Blurt, Master Constable, or the Spaniards' Night Walk is a late Elizabethan comedy, printed anonymously in 1602 and usually attributed to either Thomas Middleton or Thomas Dekker.

The subtitle of the play, "The Spaniards' Night Walk," together with an allusion to the Spanish in Ireland in its final scene, helps to fix the date of composition to late 1601 or early 1602, following the Spanish landing in Ireland in September 1601 and their role in the battle of Kinsale. It was entered into the Stationers' Register on 7 June 1602, and published later in that year in quarto, printed by Edward Allde for the bookseller Henry Rocket. The title page of the quarto states that the play was acted by the Children of Paul's, one of the troupes of boy actors performing at the time.

==Authorship==
There is no direct attribution of authorship in any contemporary source.

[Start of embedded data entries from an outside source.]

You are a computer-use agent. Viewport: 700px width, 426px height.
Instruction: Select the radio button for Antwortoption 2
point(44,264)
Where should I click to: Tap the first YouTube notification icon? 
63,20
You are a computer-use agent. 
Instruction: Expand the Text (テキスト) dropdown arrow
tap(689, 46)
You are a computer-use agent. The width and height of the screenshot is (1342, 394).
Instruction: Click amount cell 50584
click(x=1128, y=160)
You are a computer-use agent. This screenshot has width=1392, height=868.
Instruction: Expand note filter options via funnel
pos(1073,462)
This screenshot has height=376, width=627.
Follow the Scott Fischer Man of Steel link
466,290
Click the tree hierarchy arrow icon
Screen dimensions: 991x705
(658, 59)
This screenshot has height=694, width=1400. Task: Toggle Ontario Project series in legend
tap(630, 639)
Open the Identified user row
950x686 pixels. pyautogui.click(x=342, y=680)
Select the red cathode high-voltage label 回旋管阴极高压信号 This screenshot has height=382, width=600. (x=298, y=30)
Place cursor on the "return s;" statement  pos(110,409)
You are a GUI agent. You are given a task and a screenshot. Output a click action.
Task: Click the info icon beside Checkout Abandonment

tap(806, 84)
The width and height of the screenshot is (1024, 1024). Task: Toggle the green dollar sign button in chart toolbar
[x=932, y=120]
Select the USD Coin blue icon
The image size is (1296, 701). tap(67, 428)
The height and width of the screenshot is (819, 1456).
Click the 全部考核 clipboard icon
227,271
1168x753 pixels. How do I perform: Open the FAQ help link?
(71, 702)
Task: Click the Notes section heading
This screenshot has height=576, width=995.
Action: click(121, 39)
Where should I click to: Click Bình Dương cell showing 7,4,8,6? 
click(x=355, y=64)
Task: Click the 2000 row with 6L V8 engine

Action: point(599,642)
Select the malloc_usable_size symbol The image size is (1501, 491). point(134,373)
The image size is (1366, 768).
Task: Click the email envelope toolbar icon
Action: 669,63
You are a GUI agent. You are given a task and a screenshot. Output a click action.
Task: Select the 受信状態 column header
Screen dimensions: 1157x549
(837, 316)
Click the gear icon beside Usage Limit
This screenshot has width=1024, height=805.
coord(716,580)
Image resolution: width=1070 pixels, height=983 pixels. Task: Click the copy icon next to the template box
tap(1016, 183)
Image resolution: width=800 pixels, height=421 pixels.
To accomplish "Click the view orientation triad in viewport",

Francis Kirkman, the Restoration era printer, attributed the play to Thomas Middleton in 1661. Thomas Dekker was first linked to the play by the scholar E. H. C. Oliphant in 1926. Since then, 20th-century scholars have looked at Blurt as the work of Middleton, or Dekker, or both. The majority view through much of the middle and later 20th century tended to favor the hypothesis that Blurt is a Dekker/Middleton collaboration. Yet David Lake, in his analysis of authorship problems in the Middleton canon, concludes that Middleton had nothing to do with the play and assigns the whole of it to Dekker with no collaborator.

==Synopsis==
Camillo and Hippolito are young Venetian noblemen, just returned from the wars; Camillo brings with him a captured French gentleman named Fontinelle. Camillo turns his prisoner over to Hippolito's sister Violetta for safekeeping. Violetta is the object of Camillo's affections; but Fontinelle and Violetta fall in love. Learning of this unwelcome development, Camillo and Hippolito try to tempt Fontinelle to infidelity by sending his portrait to the courtesan Imperia, hoping to interest her in the Frenchman. The ploy fails (at first), and Camillio has Fontinelle thrown into prison. But Fontinelle and Violetta are secretly married. In the last act, however, the Venetians' plotting bears fruit: Fontinelle falls for Imperia, and Violetta has to resort to the standard Elizabethan bed trick to consummate her marriage.

Blurt has an obvious relationship with Shakespeare's Romeo and Juliet. The two lovers, partisans of opposing factions, meet at a ball and fall instantly in love; there is a balcony scene, and a secret marriage by a friar. Verbal echoes of Shakespeare's play also occur in Blurt — though the latter play is bawdier. A similar borrowing from Shakespeare's Much Ado About Nothing is evident in the play's comic subplot, which features the title character of Blurt the constable, rather as if Much Ado were titled Dogberry.